**抜粋文**
★ ★ ★ ★ ★

説明

浴槽へのコーナー収納箱の取付構造

【課題】浴槽全体の大型化を防止しながら、フランジ部にコーナー収納箱を収納可能にする。
【解決手段】浴槽1の上端外周に形成されたフランジ部2における壁面14側同士が交わる浴室隅部のコーナー部分2Aに、フランジ部2下方の浴槽裏側3に連通する切欠き部4を切欠加工し、該切欠き部4の平面視形状と対応する平面視外郭形状を有するコーナー収納箱5をフランジ部2上方から該切欠き部4に取り外し可能に嵌め込むようにした浴槽へのコーナー収納部材の取付構造である。

【発明の詳細な説明】
【技術分野】
【0001】
本発明は、浴槽へのコーナー収納箱の取付構造に関するものである。

★ ★ ★ ★ ★

**問題 A**
抜粋文によると、この発明はどのような大型化を防止しながら、フランジ部にコーナー収納箱を収納可能にすることを課題としていますか。

**提供データ**
★ ★ ★ ★ ★

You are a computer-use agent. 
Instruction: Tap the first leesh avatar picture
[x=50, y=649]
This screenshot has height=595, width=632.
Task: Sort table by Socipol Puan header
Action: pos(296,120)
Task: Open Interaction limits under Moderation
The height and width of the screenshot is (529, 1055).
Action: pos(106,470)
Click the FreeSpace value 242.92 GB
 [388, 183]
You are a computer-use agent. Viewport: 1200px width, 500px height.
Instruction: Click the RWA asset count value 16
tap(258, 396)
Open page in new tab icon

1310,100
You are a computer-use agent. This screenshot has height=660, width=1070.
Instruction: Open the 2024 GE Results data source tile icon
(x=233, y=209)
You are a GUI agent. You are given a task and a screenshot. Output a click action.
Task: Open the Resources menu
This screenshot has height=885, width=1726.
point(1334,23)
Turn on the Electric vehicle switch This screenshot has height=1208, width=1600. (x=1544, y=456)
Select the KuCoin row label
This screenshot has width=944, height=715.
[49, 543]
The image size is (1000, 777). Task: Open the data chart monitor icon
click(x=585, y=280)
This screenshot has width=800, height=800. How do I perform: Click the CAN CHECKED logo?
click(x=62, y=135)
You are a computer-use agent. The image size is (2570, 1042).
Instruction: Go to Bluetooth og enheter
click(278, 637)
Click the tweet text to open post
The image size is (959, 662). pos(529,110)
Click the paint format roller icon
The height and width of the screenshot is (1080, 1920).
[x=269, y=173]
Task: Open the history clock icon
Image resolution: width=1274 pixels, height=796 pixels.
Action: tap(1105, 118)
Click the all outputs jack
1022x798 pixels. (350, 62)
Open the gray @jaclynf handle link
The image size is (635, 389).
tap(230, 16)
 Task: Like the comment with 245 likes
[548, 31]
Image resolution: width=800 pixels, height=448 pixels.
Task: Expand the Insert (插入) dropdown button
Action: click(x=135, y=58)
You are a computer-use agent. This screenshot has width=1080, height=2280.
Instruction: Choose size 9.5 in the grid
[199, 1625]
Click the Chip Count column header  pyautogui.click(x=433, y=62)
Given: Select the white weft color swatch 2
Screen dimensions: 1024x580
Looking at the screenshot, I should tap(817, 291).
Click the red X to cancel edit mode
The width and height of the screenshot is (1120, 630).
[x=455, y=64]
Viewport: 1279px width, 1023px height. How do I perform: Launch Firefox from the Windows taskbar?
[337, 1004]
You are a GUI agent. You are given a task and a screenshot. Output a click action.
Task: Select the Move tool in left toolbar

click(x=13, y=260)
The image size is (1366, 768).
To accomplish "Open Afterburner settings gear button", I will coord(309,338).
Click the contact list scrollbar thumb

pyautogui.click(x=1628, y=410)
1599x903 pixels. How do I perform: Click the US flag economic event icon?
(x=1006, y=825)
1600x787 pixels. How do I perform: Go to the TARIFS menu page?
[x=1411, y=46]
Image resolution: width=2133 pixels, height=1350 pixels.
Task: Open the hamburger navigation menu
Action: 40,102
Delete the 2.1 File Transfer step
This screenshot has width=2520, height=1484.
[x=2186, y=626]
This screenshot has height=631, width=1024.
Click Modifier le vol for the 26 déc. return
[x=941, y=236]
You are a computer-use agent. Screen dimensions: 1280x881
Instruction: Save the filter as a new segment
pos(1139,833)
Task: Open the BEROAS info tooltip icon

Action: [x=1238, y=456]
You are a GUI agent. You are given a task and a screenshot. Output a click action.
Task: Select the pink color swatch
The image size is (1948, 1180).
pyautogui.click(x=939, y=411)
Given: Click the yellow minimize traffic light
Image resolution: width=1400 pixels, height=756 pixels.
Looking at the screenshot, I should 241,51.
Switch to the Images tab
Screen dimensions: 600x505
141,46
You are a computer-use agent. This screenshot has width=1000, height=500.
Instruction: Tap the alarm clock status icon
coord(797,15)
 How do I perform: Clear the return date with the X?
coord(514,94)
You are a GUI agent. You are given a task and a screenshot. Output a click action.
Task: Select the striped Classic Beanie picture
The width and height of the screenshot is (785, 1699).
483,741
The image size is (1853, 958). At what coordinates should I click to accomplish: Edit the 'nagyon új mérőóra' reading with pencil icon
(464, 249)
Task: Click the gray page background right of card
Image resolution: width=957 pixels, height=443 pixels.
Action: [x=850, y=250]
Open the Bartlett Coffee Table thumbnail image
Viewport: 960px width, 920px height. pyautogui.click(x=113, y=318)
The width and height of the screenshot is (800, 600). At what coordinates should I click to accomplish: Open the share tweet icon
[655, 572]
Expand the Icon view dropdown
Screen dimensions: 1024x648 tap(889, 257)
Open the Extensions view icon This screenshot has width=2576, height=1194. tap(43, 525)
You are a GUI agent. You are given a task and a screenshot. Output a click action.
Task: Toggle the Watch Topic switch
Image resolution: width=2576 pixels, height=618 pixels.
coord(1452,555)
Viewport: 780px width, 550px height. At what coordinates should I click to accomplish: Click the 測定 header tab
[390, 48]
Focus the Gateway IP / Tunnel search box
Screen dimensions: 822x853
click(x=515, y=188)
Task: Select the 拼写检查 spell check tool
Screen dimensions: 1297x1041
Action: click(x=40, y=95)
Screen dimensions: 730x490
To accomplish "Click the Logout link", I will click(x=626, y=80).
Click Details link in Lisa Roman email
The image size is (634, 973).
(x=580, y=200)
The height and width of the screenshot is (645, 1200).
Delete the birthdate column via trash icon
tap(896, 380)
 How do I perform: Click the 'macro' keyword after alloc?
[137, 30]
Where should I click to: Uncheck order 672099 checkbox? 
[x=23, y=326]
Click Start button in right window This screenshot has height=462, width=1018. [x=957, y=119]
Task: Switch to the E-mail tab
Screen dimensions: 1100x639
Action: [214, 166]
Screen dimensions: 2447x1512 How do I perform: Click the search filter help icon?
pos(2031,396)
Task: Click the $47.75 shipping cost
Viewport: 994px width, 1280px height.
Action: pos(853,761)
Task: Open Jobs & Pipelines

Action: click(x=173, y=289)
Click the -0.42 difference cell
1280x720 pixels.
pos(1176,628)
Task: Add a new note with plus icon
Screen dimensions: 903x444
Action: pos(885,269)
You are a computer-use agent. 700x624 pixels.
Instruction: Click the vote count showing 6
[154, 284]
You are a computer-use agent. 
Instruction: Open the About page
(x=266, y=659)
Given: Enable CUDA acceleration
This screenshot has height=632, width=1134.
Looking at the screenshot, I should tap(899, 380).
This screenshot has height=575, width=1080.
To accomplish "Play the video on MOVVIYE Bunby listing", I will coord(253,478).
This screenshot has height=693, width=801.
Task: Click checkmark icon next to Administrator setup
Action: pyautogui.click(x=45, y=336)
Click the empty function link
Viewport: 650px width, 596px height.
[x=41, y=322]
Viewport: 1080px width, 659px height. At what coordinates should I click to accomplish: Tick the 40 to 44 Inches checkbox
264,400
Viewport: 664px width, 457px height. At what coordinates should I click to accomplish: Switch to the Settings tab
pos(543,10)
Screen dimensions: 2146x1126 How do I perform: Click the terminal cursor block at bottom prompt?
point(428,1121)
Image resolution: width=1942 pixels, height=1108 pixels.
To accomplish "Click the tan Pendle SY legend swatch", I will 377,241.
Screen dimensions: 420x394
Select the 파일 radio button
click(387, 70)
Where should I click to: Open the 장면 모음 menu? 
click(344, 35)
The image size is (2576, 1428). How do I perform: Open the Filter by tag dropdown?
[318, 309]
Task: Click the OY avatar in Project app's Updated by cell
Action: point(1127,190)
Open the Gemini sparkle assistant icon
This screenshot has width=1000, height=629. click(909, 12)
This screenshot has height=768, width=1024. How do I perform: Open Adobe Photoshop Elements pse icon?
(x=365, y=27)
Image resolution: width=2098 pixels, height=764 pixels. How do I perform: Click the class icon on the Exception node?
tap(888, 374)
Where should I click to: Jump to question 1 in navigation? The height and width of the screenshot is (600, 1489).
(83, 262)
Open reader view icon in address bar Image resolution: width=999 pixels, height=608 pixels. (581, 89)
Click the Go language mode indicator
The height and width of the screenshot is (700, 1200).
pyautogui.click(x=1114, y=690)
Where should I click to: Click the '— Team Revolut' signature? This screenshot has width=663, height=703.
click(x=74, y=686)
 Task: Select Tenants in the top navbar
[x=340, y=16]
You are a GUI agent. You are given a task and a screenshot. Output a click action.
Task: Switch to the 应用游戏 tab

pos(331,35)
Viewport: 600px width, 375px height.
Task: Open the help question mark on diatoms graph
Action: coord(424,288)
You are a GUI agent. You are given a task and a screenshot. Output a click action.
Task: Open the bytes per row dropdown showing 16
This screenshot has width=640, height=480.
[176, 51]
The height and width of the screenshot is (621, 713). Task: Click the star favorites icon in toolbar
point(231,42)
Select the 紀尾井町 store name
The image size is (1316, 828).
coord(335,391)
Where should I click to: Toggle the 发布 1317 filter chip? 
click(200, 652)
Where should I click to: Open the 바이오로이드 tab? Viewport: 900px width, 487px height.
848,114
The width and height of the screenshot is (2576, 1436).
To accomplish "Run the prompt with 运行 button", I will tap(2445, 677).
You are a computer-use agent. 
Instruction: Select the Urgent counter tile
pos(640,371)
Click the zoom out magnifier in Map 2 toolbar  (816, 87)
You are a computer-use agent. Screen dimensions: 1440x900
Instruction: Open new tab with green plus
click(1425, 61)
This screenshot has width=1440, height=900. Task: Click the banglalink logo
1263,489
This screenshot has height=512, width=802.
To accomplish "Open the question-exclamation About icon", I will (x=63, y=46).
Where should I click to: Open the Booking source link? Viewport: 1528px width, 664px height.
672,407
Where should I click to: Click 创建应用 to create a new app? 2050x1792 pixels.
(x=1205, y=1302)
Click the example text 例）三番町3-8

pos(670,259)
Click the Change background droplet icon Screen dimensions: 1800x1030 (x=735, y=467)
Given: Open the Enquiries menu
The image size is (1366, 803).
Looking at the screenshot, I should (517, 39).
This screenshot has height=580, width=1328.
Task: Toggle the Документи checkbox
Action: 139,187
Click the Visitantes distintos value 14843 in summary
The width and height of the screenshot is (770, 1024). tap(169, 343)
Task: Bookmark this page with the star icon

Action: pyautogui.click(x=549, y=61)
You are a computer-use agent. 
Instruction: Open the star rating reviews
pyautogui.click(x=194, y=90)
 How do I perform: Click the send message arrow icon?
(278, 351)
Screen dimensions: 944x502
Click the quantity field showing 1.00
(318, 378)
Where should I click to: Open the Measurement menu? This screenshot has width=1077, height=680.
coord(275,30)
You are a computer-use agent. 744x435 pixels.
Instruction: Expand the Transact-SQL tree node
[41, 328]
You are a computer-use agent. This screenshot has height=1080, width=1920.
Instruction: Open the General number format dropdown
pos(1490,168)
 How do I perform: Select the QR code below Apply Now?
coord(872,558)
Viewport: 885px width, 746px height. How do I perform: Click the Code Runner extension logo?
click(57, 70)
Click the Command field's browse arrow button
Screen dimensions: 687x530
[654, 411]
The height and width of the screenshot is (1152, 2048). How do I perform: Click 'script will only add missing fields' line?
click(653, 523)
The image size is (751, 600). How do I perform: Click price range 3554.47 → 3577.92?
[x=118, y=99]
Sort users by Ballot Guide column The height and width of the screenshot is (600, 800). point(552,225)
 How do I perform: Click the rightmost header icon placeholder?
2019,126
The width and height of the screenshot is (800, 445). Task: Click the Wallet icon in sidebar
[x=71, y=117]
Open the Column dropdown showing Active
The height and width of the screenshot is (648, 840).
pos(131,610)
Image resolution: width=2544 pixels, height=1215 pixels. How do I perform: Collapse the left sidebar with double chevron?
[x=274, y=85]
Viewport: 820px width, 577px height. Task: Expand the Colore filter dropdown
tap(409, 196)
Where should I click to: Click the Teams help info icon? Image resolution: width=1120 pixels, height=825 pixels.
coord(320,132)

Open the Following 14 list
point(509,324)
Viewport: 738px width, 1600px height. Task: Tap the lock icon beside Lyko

★ ★ ★ ★ ★

**問題 B**
エントリのうち、「has width=1000, height=500.」を含む行から「Action: [214, 166]」を含む行までを、両端の行も含めてそのまま書き写してください。

**解答 A**
浴槽全体の大型化です。

**解答 B**
You are a computer-use agent. This screenshot has width=1000, height=500.
Instruction: Tap the alarm clock status icon
coord(797,15)
 How do I perform: Clear the return date with the X?
coord(514,94)
You are a GUI agent. You are given a task and a screenshot. Output a click action.
Task: Select the striped Classic Beanie picture
The width and height of the screenshot is (785, 1699).
483,741
The image size is (1853, 958). At what coordinates should I click to accomplish: Edit the 'nagyon új mérőóra' reading with pencil icon
(464, 249)
Task: Click the gray page background right of card
Image resolution: width=957 pixels, height=443 pixels.
Action: [x=850, y=250]
Open the Bartlett Coffee Table thumbnail image
Viewport: 960px width, 920px height. pyautogui.click(x=113, y=318)
The width and height of the screenshot is (800, 600). At what coordinates should I click to accomplish: Open the share tweet icon
[655, 572]
Expand the Icon view dropdown
Screen dimensions: 1024x648 tap(889, 257)
Open the Extensions view icon This screenshot has width=2576, height=1194. tap(43, 525)
You are a GUI agent. You are given a task and a screenshot. Output a click action.
Task: Toggle the Watch Topic switch
Image resolution: width=2576 pixels, height=618 pixels.
coord(1452,555)
Viewport: 780px width, 550px height. At what coordinates should I click to accomplish: Click the 測定 header tab
[390, 48]
Focus the Gateway IP / Tunnel search box
Screen dimensions: 822x853
click(x=515, y=188)
Task: Select the 拼写检查 spell check tool
Screen dimensions: 1297x1041
Action: click(x=40, y=95)
Screen dimensions: 730x490
To accomplish "Click the Logout link", I will click(x=626, y=80).
Click Details link in Lisa Roman email
The image size is (634, 973).
(x=580, y=200)
The height and width of the screenshot is (645, 1200).
Delete the birthdate column via trash icon
tap(896, 380)
 How do I perform: Click the 'macro' keyword after alloc?
[137, 30]
Where should I click to: Uncheck order 672099 checkbox? 
[x=23, y=326]
Click Start button in right window This screenshot has height=462, width=1018. [x=957, y=119]
Task: Switch to the E-mail tab
Screen dimensions: 1100x639
Action: [214, 166]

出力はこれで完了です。